= Exercise task =
Edit the Letter Frequency page starting at "Identifying Authors" and ending at "out the cypher.", putting "doubtful" in place of "skeptical".

= Reading passage =
Letter Frequency

Kamerlingh
July 21, 2015

Letter Frequency is a ShinyApp that calculates the frequency that every letter appears in a sample of writing and compares the results graphically to the letter frequencies of the English language or Shakepeare's writing.

This ShinyApp is a fun way of comparing samples of writing from different authors or trying to tackle texts encrypted with a substitution cypher. It can also be used to compare letter frequencies of other languages with English.

You can find Letter Frequency at https://kamerlingh.shinyapps.io/dataproducts.

What's so interesting about letter frequencies?

Identifying Authors

Authors use a distinct mix of letters, leading to unique letter frequency “signatures”, which means letter frequency can be used as evidence of a work’s authenticity.

If someone claimed that they found a previously undiscovered play and attributed it to Shakespeare, but the letter frequency of this play did not match that of Shakespeare’s other work, we should be skeptical of this claim.

Cryptography

The letter frequency of a text that has been encrypted with a substition cypher can be analyzed to figure out the cypher.

In a simple substitution cypher, every letter of a text is changed into a another letter. For example, all A’s in the unencrypted text might be changed to T’s in the encrypted text.

Some letter frequency data are already available for comparison

Letter Frequency will generate a bar plot of the frequencies that every letter occurs in the sample text input by the user and compare them to the frequencies of either every word in the English language [1] or Shakespeare’s writing [2].

[1]: From Cryptological Mathematics by Robert Lewand via Wikipedia.
[2]: From a student project at UCSD.

plot of chunk plot

Under the hood: How to calculate letter frequencies in R

library(stringr)
abc = c("e","t","a","o","i","n","s","h","r","d","l","c",
        "u","m","w","f","g","y","p","b","v","k","j","x","q","z")
English = c(12.702, 9.056, 8.167, 7.507, 6.966, 6.749, 6.327, 6.094, 5.987,
            4.253, 4.025, 2.782, 2.758, 2.406, 2.361, 2.228, 2.015, 1.974,
            1.929, 1.492, 0.978, 0.772, 0.153, 0.15, 0.095, 0.074)

lettercount <- function(text){
    text <- tolower(text)
    length <- str_length(text)
    freq <- as.data.frame(rep(0,26))

    count_char <- function(letter,some_text){
        str_count(some_text,letter)*100/length
    }

    #Calculate the frequency of each letter in the text.
    freq <- apply(as.data.frame(abc),1,count_char,some_text=text)

    #Return a table with the calculated frequencies and those of English.
    t(as.data.frame(cbind(English,freq)))
}

Example output: A comparison between Lorem Ipsum and the English language

Sample text: Lorem Ipsum

Lorem ipsum dolor sit amet, consectetur adipiscing elit, sed do eiusmod tempor incididunt ut labore et dolore magna aliqua. Ut enim ad minim veniam, quis nostrud exercitation ullamco laboris nisi ut aliquip ex ea commodo consequat. Duis aute irure dolor in reprehenderit in voluptate velit esse cillum dolore eu fugiat nulla pariatur. Excepteur sint occaecat cupidatat non proident, sunt in culpa qui officia deserunt mollit anim id est laborum.

plot of chunk unnamed-chunk-2

= Information provided =
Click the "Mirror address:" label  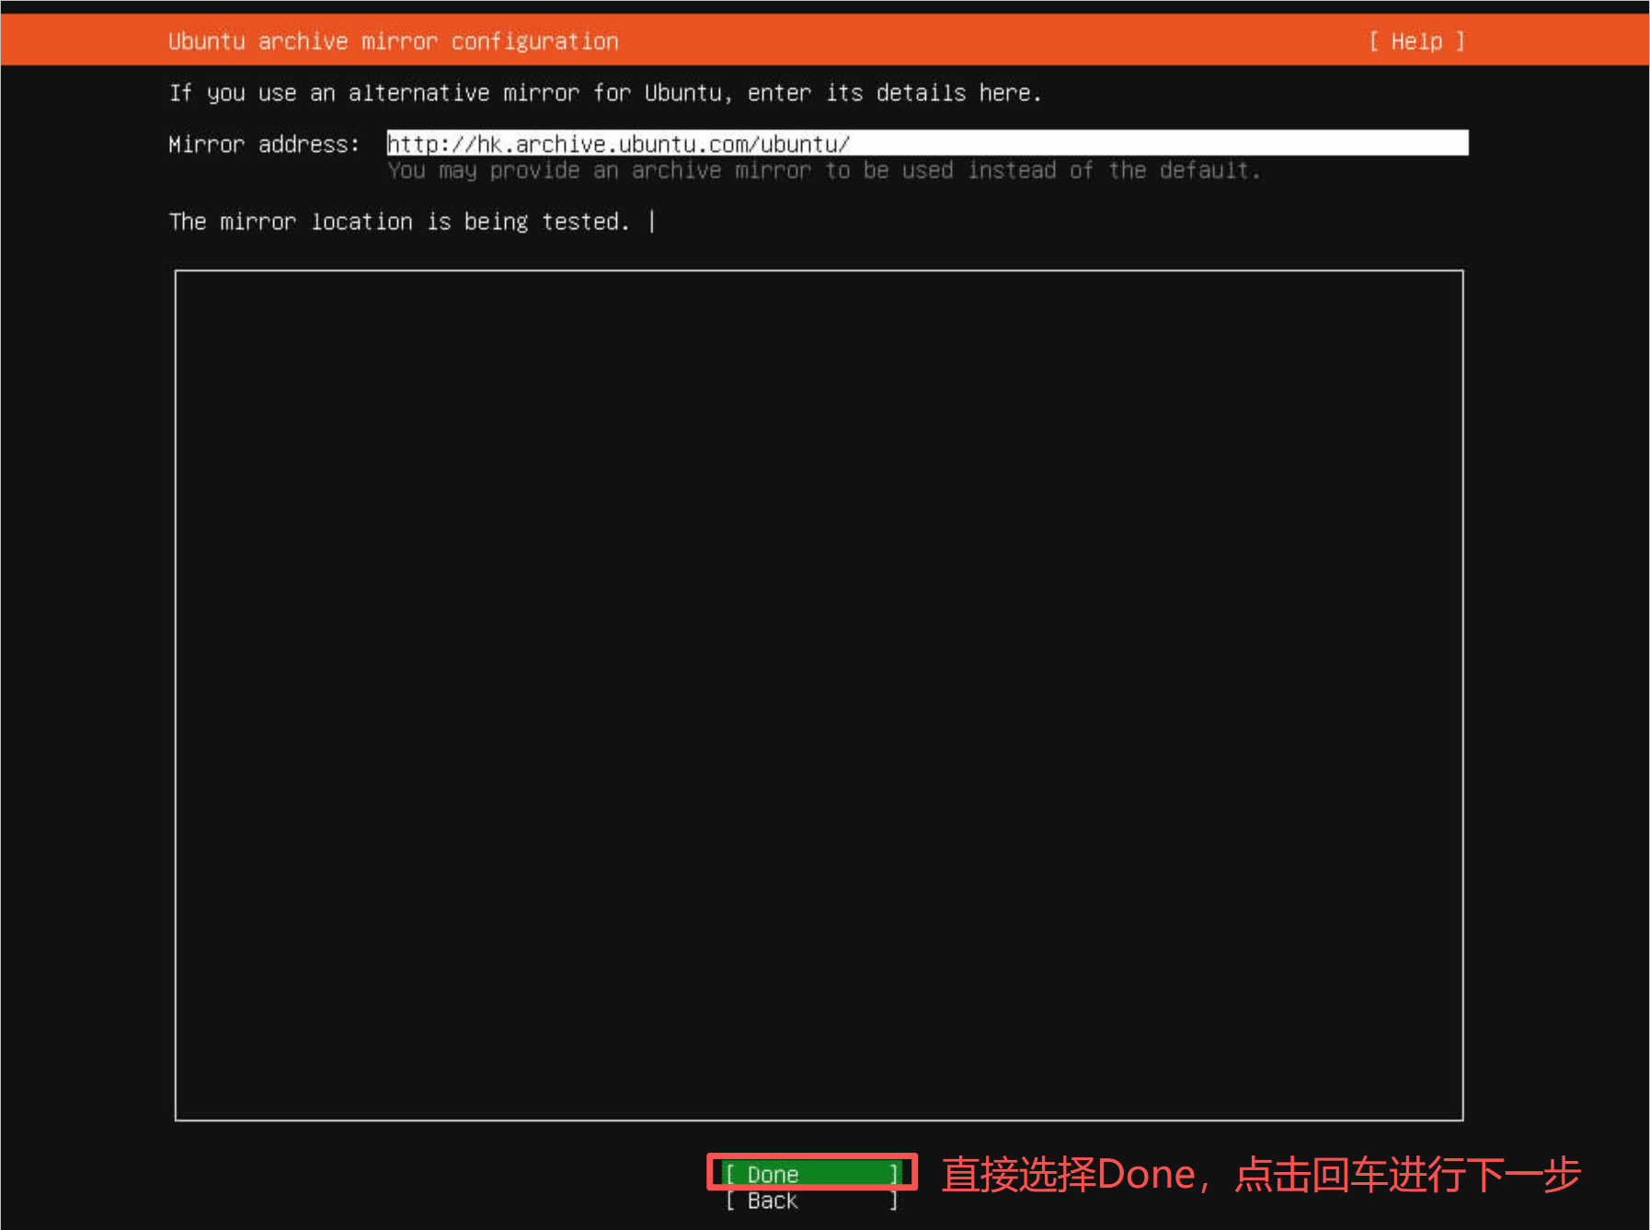pyautogui.click(x=264, y=144)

= Task solution =
Identifying Authors

Authors use a distinct mix of letters, leading to unique letter frequency “signatures”, which means letter frequency can be used as evidence of a work’s authenticity.

If someone claimed that they found a previously undiscovered play and attributed it to Shakespeare, but the letter frequency of this play did not match that of Shakespeare’s other work, we should be doubtful of this claim.

Cryptography

The letter frequency of a text that has been encrypted with a substition cypher can be analyzed to figure out the cypher.